Let's eliminate hard line breaks in plain text(-like) files, particularly READMEs.
But why, you may ask. The short answer is: inclusive design.
The longer reason is that the chosen line lengths often only work for one screen size and zoom level, particularly for sighted users.
Have you ever tried to view hard-wrapped text zoomed in or on a slightly smaller screen width than it is intended for? If not, try it; it's ugly.
Ugliness aside, your chosen line length may not work for everyone: ideal length and presentation are a preference (don't worry, we won't judge!) or a necessity based on someone's field of view or disability.
Hard line breaks also force screen reader users to navigate from line to line rather than read an entire paragraph directly.
In other words, the line breaks take away a user's agency over how they consume the content, all because of an arbitrary restriction.
Let your editor soft-wrap lines
Now that hard line breaks are out of the way, you may wonder how we can achieve line wrapping without them. The solution is in your IDE's settings.

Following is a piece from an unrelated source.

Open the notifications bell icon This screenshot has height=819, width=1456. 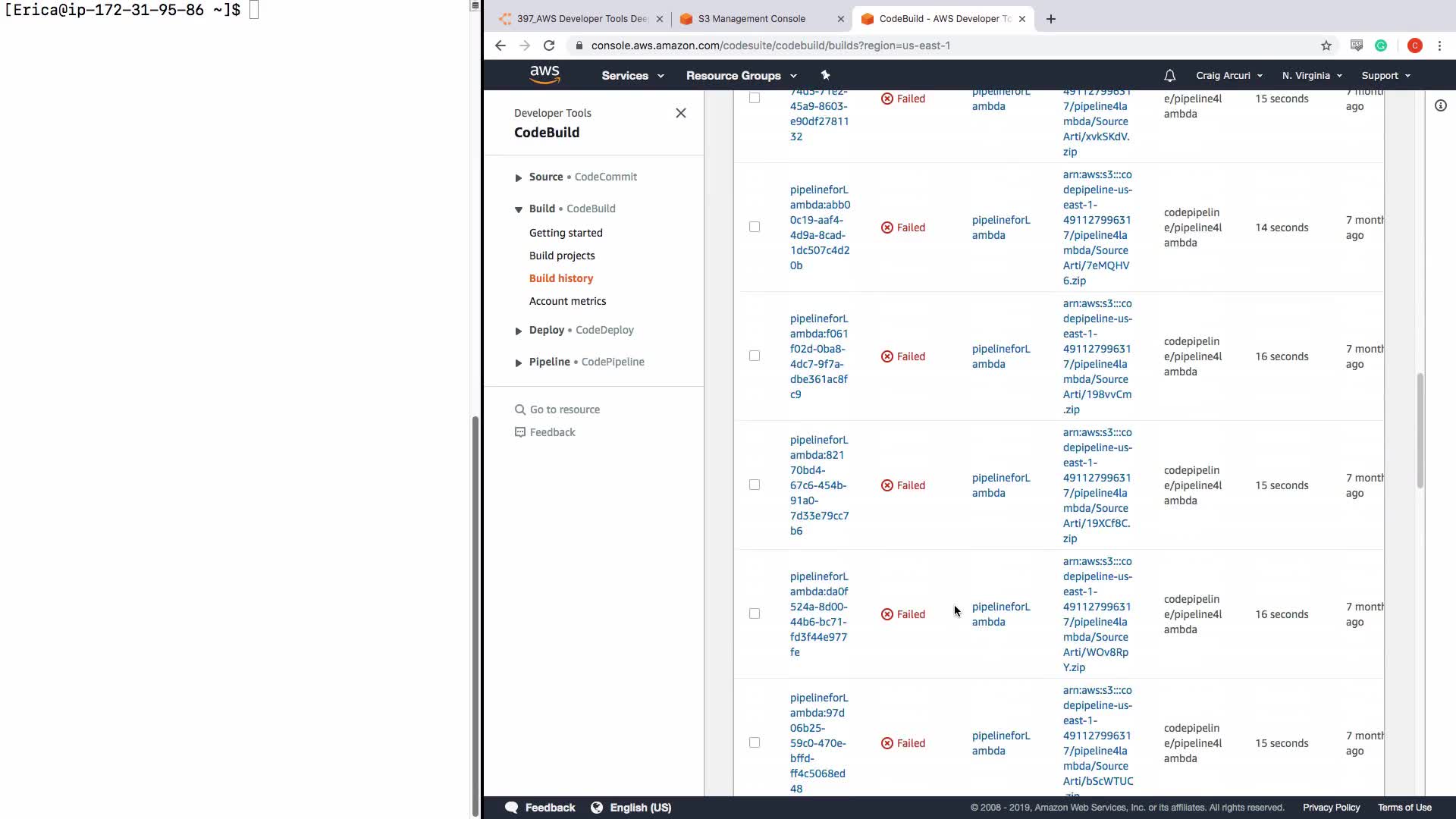click(x=1169, y=76)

Take your editor of choice and explore the user preferences. Look for words like "soft", "wrap", "break", and "column" to find relevant settings.

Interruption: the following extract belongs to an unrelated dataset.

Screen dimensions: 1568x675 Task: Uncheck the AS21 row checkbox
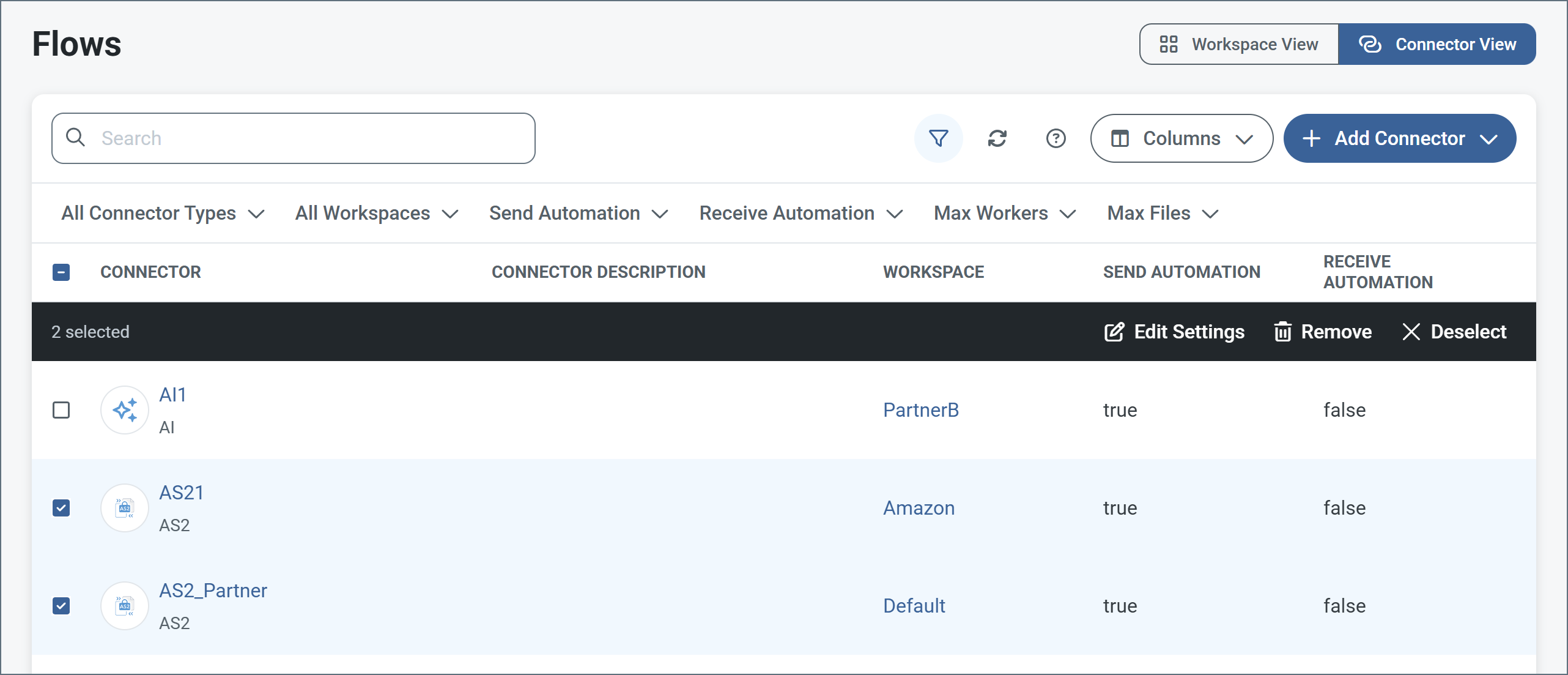pos(61,508)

Since VS Code allows separate configurations per language, I set my word wrapping to 120 characters for all files and 72 characters specifically for Markdown. Your experience may be different.
Tips for Visual Studio Code—my current editor of choice—are below.
Configuring VS Code
VS Code gives you many customization options for settings, including overrides per language or scope. Below are the settings I use for wrapping.

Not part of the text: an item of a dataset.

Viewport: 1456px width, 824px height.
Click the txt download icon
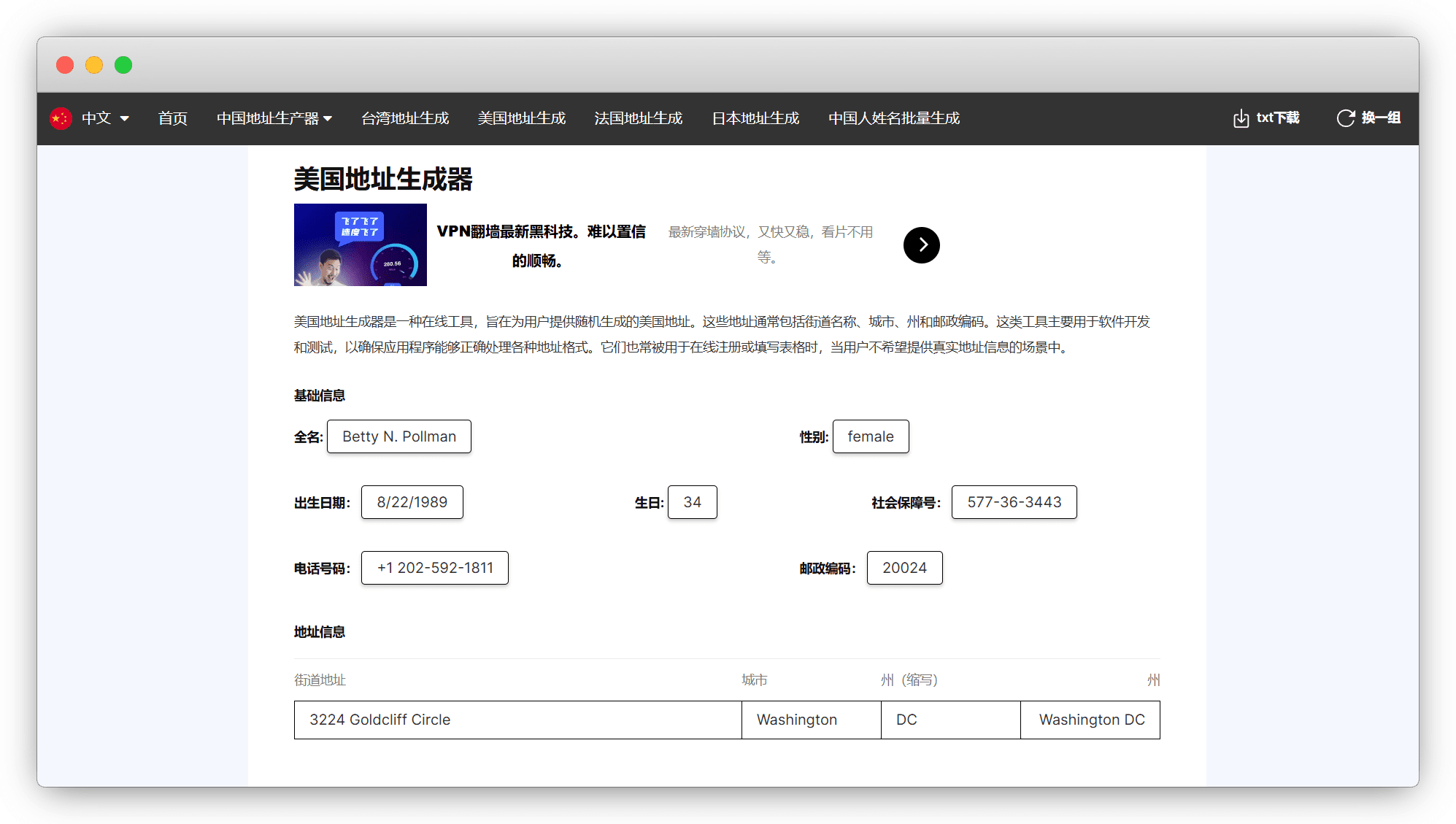coord(1241,118)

Open your user settings as JSON, add the following lines, and tweak them where you like:
{
"[markdown]": {
"editor.wordWrapColumn": 72
},
"editor.wordWrap": "bounded",
"editor.wordWrapColumn": 120,
"editor.wrappingStrategy": "advanced"
}
To explain what is happening here:
- We set the word wrap to bounded, which means that lines will wrap at the end of the viewport or the word wrap column length, whichever is smaller.
- The wrapping strategy is set to advanced, a slower process but a bit nicer than the default settings (opinion). You can omit this setting if you prefer.
- The default wrapping column is 120 characters and set to 72 for Markdown only. Adjust these values to your liking.
You can optionally add rulers as a visual hint for several line lengths. For example:
{
"editor.rulers": [
72,
80,
100,
120
]
}
Note on rendered documentation
Documentation rendered from Markdown and RST, among others, is simply HTML.
If the rendered HTML does not take hard line breaks from the source code, paragraphs will be read as regular text without the previously described issues.
Wrap-up
Remove hard line breaks in favor of soft ones to give users more agency over the text they read. They can zoom and adjust to their heart's content, and you won't have to manage all those line breaks in code!